Some Things Went Bump in The Night Last Week (Bank Regulatory Shenanigans Edition)

By Richard Smith, a capital markets and IT consultant

There was some really strange stuff going on last week.

First, Citi got in a right old tangle.

Monday: Citi announce share sale. Pretext: TARP escape.

Wednesday: the share sale falls through.

Wednesday: it also emerges that the IRS has been quite kind (or at least 2/3rds kind since USG owns a third of the stock) about Citi’s deferred tax assets – they will be allowed to keep them – and they count as Tier 1 Capital under Basel II).

Thursday: Basel II bins deferred tax assets as regulatory capital , so Citi face the prospect of raising another $40Bn in addition to the shares they didn’t sell on Monday. And they are still stuck in the TARP.

Now, the conspiracy theorist interpretation of this is that Citi or US Treasury got a whiff of the Basel III rulings, tried to get a sale away, (before investors realised that if they bought in they’d be diluted yet again as some point by the fundraising required when the DTAs get binned), and then got snubbed by equally well informed investors on Weds. Kind of self-cancelling insider trading.

Second, banks will soon have a VERY big equity hole!

Haven’t seen any analysis of how the new Basel bank capital calculations would affect US bank regulatory capital but if Credit Suisse’s back of an envelope calculation is right for Eurobanks (they will need EUR 1.1 Trillion of extra capital of one sort or another), then a crude read-across is that American banks need another $400Bn of capital, of one sort or another. I am ignoring ridiculous basket cases like Citi. This is based on Eurobanks representing about 50% of the world banking asset base, with US banks acounting for another 15%, and on the assumption that US and Eurobanks have been gaming their capital requirements so the same overall extent. (Yves comment: the assumption in the US is that US banks are further along on their writedowns than the Eurobanks are, but given that the US banks just got an expected break from the FASB re not having to implement a rule change that would have required them to consolidate their off balance sheet entities, that cheery assumption may not include those lovely “qualified special purpose entities”).

*Exercise objective*
The article on Citi and bank capital rules opens several lines with a day of the week. List every distinct day used this way. Answer from the article above and nothing else.

*Data records*
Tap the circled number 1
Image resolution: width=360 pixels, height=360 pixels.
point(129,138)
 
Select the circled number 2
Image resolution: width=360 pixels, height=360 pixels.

*The reply*
Monday, Wednesday, Thursday